Premises ID is essential for checking the spread of a major outbreak -- notably, avian flu, which could arrive on the West Coast as soon as August, Kerr explained. Since avian flu is being spread worldwide by wild birds and it's not practical to vaccine animals against it, the only effective tool for controlling its spread is to be able to rapidly identify -- and quarantine -- contaminated farms.
Kerr emphasized that the Agency of Agriculture is considering the premises ID program only, not the more intrusive electronic tagging and animal "traceback" components. Currently, Vermont farms and homesteads can register voluntarily with the Agency of Agriculture.

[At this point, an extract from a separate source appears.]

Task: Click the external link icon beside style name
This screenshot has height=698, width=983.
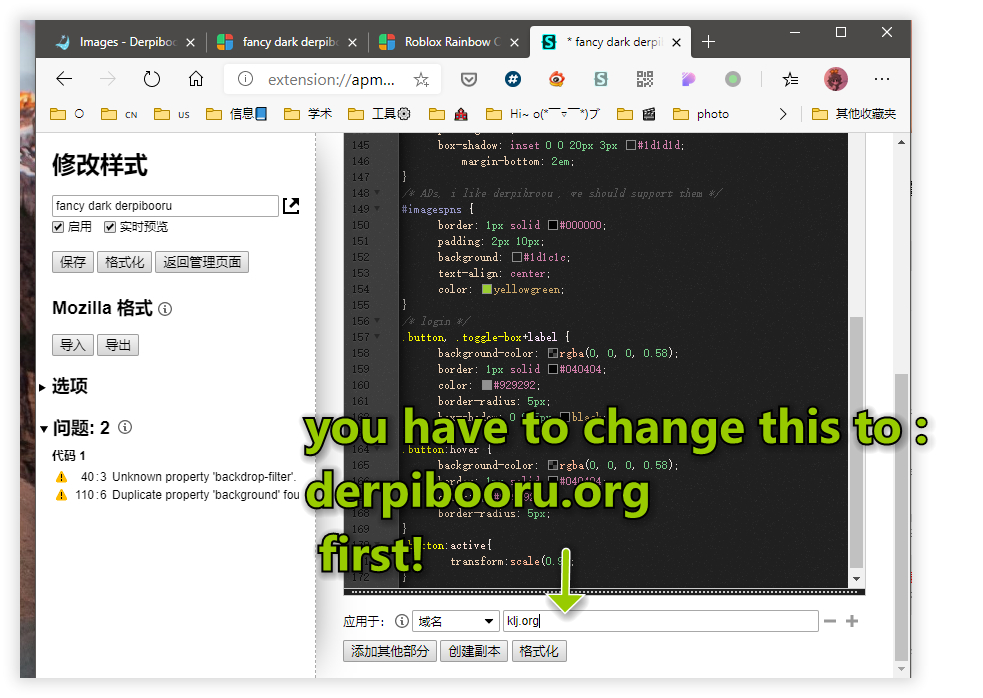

"Given the cost to the farm community and the political controversy that the pressure groups are going to apply, I don't think that individual animal ID is necessary enough for us to deal with the animal health risk," Kerr said. Comparing NAIS to the 911 emergency-response system, he emphasized that a premises ID database would contain only the names, addresses and locations of farms and homesteads, and the breeds kept at that location. No personal or financial data would be gathered.
"I would say to all of us who worry about intrusive government -- and I am one of those -- there are times in life when tradeoffs need to be made," Kerr said.
The National Institute for Animal Agriculture, the industry group that helped develop NAIS, asserts in its literature that "Support for a national identification system is now nearly universal." That doesn't appear to be the case in Vermont, however, where there's growing apprehension about how NAIS would impact small and moderately sized farms.
Fran Hurlburt of Wicken Fen Farms, a small, specialty egg operation in Topsham, first learned about NAIS in a poultry magazine. Despite Agency of Agriculture assurances, she believes Vermonters will eventually be forced to register their animals, too. She says there's no way they'll sport computer chips.
"That really creeps me out because nobody has any business looking into my barn," she says. "To me, it's like a church."
Hurlburt asserts that NAIS benefits big livestock producers over small farmers. "A cattle rancher in Texas, for example, who has a thousand head can register all his animals under one number," she says, "but my dairy farmer up the road who's got 16 girls milking in his barn has to register them individually."
Paul Horton, a vegetable grower in Benson who also raises a few chicken and pigs each year, says the more he learns about NAIS, the less he likes it. "This isn't a farmers' issue. This is a personal freedom issue," Horton says. "Maybe next time we'll all be required to register our radios and televisions." Horton says he will give up his animals before he participates. And that, he contends, is exactly what the large livestock producers want.
Horton's sentiments seemed to be shared by other farmers statewide, according to Amy Shollenberger, policy director for the farm advocacy group, Rural Vermont. Libertarians oppose it on civil-liberties grounds. Progressives express fears about how NAIS benefits factory farming and compromises local family farms and food security. Religious groups such as the Mennonites oppose livestock branding and tagging on animal-cruelty grounds. Shollenberger says that many also fear that NAIS will enable the government to quarantine farms and slaughter animals at will in the event of an epidemic.
Shollenberger says her office is receiving between two and 20 calls per day on this issue.
According to Shollenberger, farmers are concerned that NAIS is being pushed to help large livestock producers open up foreign markets in Europe and Asia, where consumers want more assurances about the safety of American-bred animals.
Hurlburt, who spoke about her opposition to NAIS on WDEV's "The Mark Johnson Show" on March 7, says she expected her more conservative neighbors to support the system. "It wasn't that way at all," she says. "A lot of them said, 'You send those government people to count my cows and I'm gonna meet them at the front of the farm with a shotgun."